You have the right to an attorney at no expense to the government.
— Code of Federal Regulations: Aliens and Nationality | 8 C.F.R.§1240.10(a)(1) (2017)


Immigrant Defense Oregon's project centers around stopping and preventing the deportation of Oregon's immigrant communities. The most critical and unmet need for immigrants in the Portland community is access to counsel when placed in removal proceedings. 


Immigrant Defense Oregon offers consultations and representation for persons placed in removal proceedings who cannot afford an attorney. We have taken on the individual representation of cases coming from community partners and within MPD. We also collaborate with the Center of Excellence, the national initiative launched through Innovation Law Lab, to represent asylum seekers in their removal proceedings at the Portland Immigration Court.

Beyond direct representation, IDO also provides free consultations through partnerships with Multnomah County and participating community organizations to persons in removal proceedings or who are at risk of being placed in these proceedings. Consultations focus on preparation for possible ICE arrest and detention, removal proceedings, their rights throughout, as well as reviewing possible forms of relief available to them.


When the government wants to deport someone, they are typically placed in removal proceedings before an immigration judge. An attorney for the federal government will prosecute the case and the judge will decide whether to deport the person, or grant them relief.

Nationally, only 37% of immigrants in removal proceedings are represented by an attorney.

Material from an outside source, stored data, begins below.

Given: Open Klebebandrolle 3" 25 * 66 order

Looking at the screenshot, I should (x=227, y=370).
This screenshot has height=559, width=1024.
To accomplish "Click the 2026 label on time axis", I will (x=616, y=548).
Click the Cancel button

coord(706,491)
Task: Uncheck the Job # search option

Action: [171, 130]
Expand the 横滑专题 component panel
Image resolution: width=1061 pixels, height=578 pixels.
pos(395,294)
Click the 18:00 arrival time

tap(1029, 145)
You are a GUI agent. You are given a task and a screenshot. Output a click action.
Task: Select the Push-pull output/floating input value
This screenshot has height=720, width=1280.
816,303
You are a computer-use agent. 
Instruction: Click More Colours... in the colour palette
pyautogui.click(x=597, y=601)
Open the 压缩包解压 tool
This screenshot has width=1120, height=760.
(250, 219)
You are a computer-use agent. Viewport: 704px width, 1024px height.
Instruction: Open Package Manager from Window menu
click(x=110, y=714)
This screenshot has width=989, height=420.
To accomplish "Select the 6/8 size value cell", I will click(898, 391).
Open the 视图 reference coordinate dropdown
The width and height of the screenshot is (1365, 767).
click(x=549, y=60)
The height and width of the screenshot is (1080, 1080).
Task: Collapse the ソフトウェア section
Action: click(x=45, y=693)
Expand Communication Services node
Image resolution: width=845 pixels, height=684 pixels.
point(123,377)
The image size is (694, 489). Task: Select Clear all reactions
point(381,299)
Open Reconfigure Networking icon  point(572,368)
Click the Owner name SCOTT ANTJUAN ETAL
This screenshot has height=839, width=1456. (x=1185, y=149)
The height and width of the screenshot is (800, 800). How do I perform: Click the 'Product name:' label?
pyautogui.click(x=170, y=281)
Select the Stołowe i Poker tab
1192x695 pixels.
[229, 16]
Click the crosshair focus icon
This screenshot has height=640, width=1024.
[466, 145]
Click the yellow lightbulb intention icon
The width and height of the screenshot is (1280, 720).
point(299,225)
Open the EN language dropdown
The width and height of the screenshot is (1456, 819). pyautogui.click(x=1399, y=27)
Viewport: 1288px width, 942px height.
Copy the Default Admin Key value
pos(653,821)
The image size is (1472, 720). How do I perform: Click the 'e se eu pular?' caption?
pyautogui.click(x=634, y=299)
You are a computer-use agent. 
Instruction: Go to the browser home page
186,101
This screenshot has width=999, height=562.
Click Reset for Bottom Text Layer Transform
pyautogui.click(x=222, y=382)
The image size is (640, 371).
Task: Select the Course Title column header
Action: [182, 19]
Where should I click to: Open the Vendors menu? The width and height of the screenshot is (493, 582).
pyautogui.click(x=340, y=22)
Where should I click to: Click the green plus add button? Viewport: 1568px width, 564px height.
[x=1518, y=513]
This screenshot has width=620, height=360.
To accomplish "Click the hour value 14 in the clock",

There is no guaranteed right to counsel in these proceedings, which means if someone cannot afford legal representation, they will be forced to navigate this incredibly complex legal process on their own - in many cases dooming their case to failure. It is very common for a person to be deported without ever having representation in the matter.

The deck is stacked against unrepresented persons facing removal. Not only is immigration law an especially complicated area of the law, but they are up against an attorney representing the federal government whose only job is to prosecute deportations.

Among Portland's completed cases in 2016, only SEVEN out of hundreds of unrepresented cases were granted relief from deportation.

Even if the government’s attorney proves that the person is removable, that person still has the opportunity to argue for relief from deportation. However, they must apply for it and prove they are both eligible and deserving of it – a difficult task for any attorney, much less someone with no legal background or training. Without the help of an attorney, the chances an immigrant will even ASK for relief plummets.

Detained immigrants with counsel were nearly 11 times more likely to seek relief from deportation than those without representation.

Further, a well-documented study has shown that the likelihood success in removal proceedings vastly increases if they have legal representation. These numbers paint a dire picture, and these were before the recent shift in national immigration enforcement. Now under the new administration, there is an unprecedented effort to pursue all cases to their completion as quickly as possible. Without the help of attorneys, unrepresented individuals will be deported at even higher numbers than we’ve seen previously. Now, more than ever there is a need for universal representation at the Portland Immigration Court.